U.S. consumer sentiment finished September at its strongest in more than a year on growing optimism about the economy and more favorable outlook on future income, a survey released on Friday showed.
The Thomson Reuters/University of Michigan's final September reading on the overall index on consumer sentiment finished at 84.6, the highest since July 2013, up from 82.5 at the end of August.
The late September reading was unchanged from its initial figure and economists polled by Reuters had expected a reading of 84.7.
"The main factor promoting greater confidence in September was more favorable prospects for the domestic economy as well as more favorable personal income expectations," survey director Richard Curtin said in a statement.

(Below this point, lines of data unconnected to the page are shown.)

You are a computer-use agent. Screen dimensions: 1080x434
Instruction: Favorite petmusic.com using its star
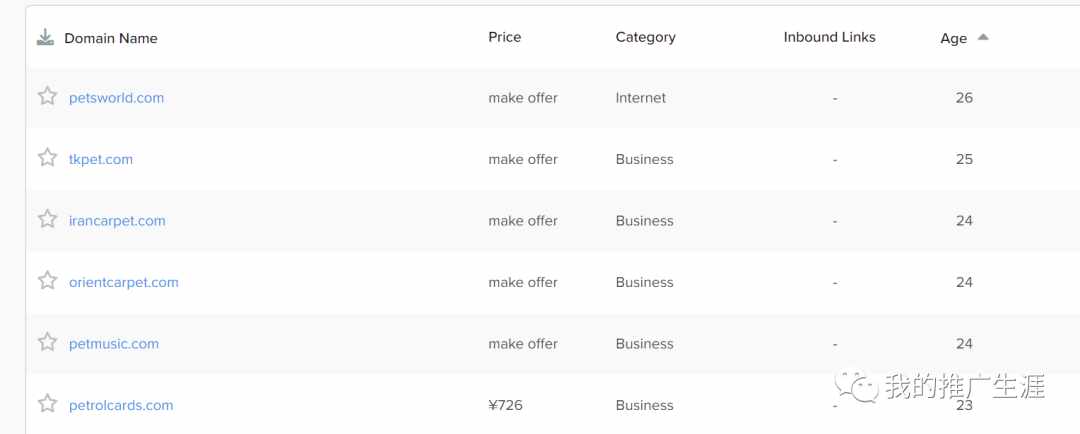click(x=48, y=342)
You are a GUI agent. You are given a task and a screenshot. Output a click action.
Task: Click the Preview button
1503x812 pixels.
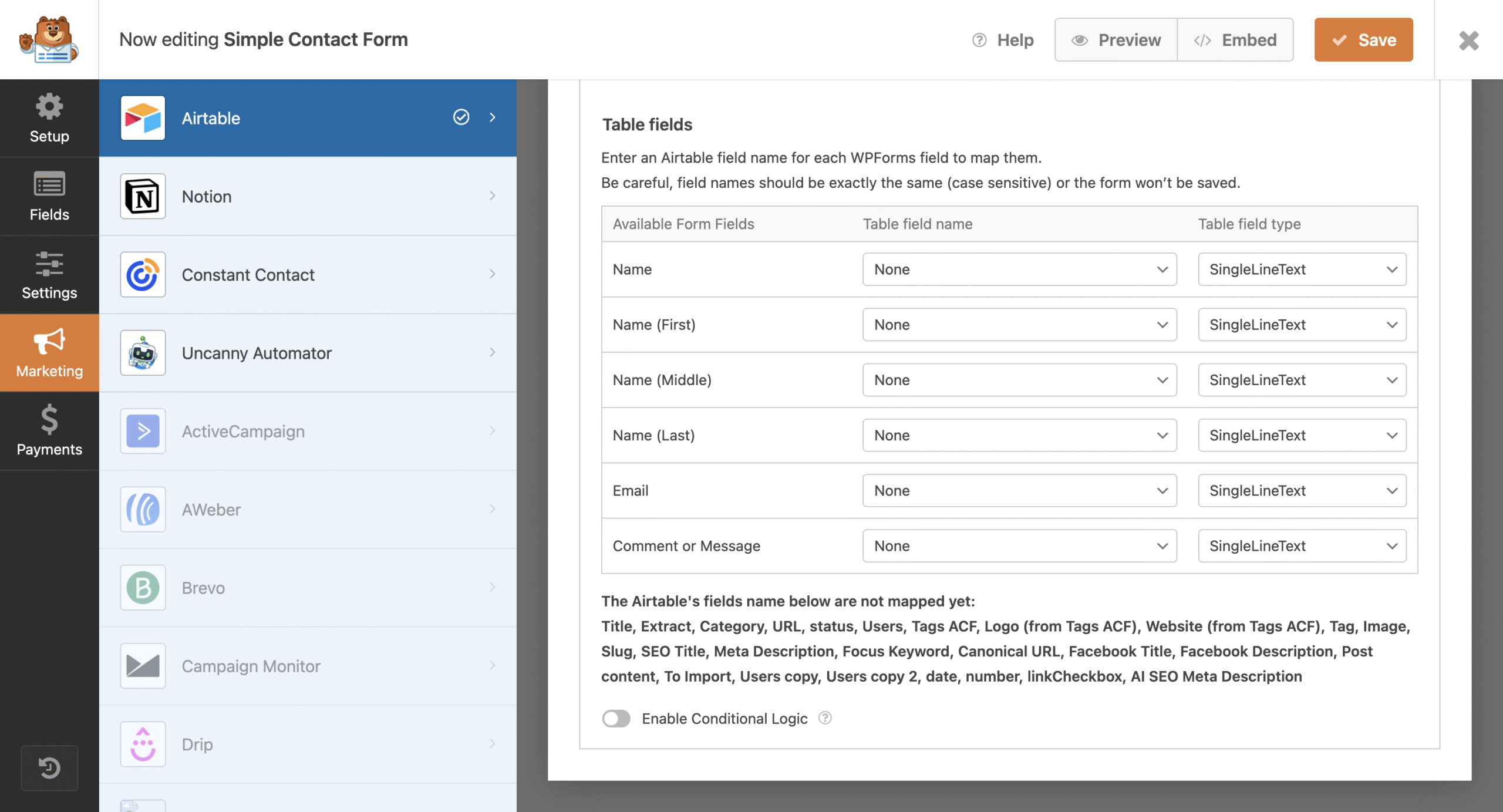(x=1116, y=39)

Curtin said the September index reading, which was the second highest in the last seven years, signals an acceleration in consumer spending in the next 12 months, which might grow at a 2.7 percent pace.

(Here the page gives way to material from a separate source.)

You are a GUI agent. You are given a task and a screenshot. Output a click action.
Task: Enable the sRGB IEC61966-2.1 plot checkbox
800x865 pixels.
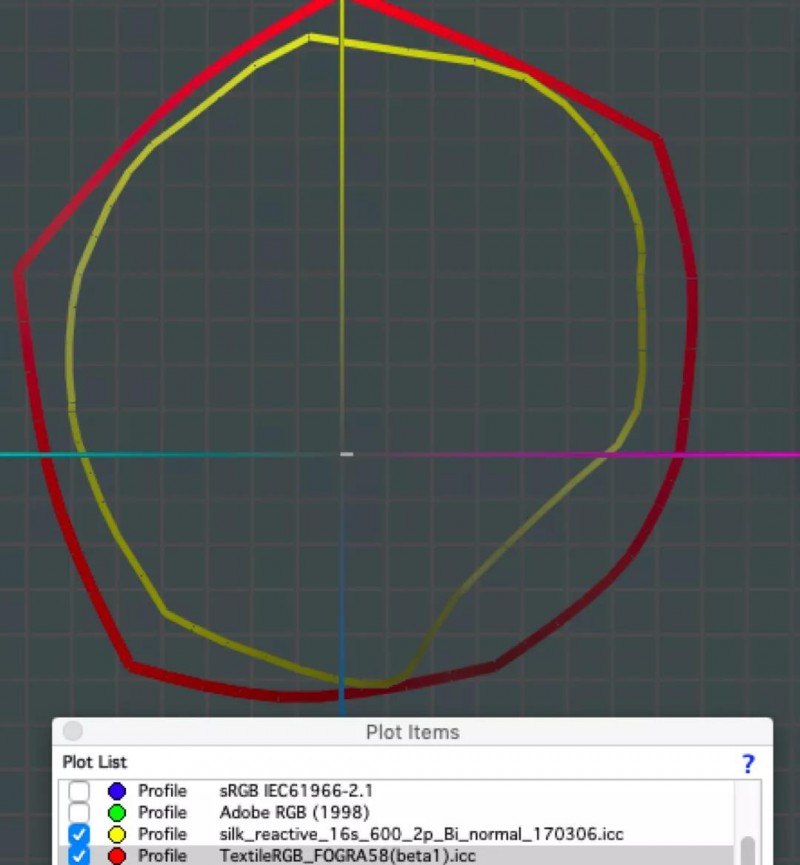(79, 791)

The survey's gauge of consumer expectations ended at 75.4 in late September, also the highest since July 2013 on a final basis though it was a tad lower than preliminary reading of 75.6 reported earlier in this month. It was higher than the 71.3 reading in August and above a forecast of 75.0.

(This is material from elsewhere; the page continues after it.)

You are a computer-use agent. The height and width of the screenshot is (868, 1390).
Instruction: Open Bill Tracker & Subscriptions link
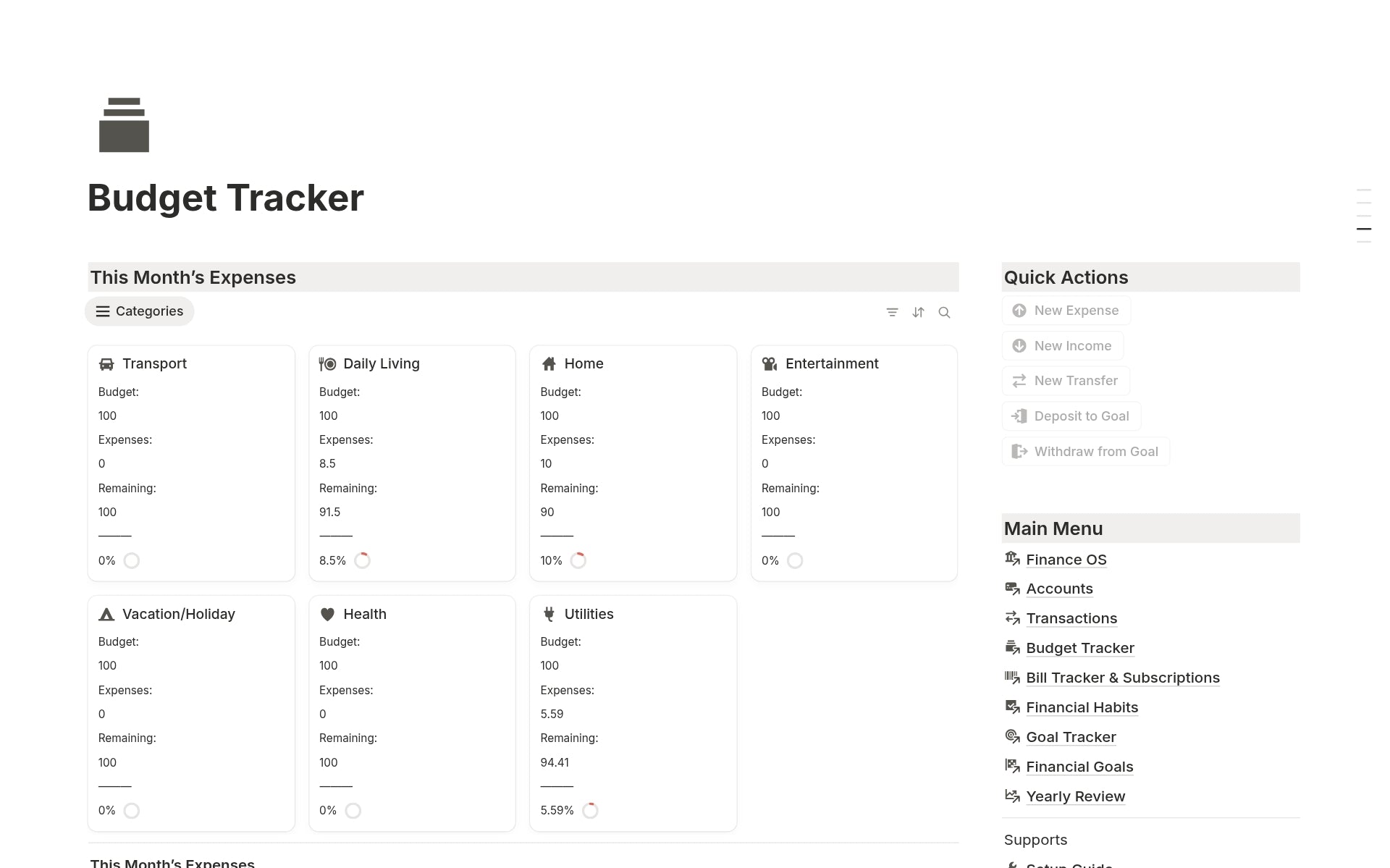[1122, 678]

The survey's barometer of current economic conditions was 98.9 in late September, compared with 98.5 seen earlier this month. It was lower than August's 99.8 and above a forecast of 98.0.
The survey's one-year inflation expectation fell to 3.0 percent from 3.2 percent and the survey's five-to-10-year inflation outlook was at 2.8 percent from 2.9 percent. The late September inflation readings were unchanged from their early September levels.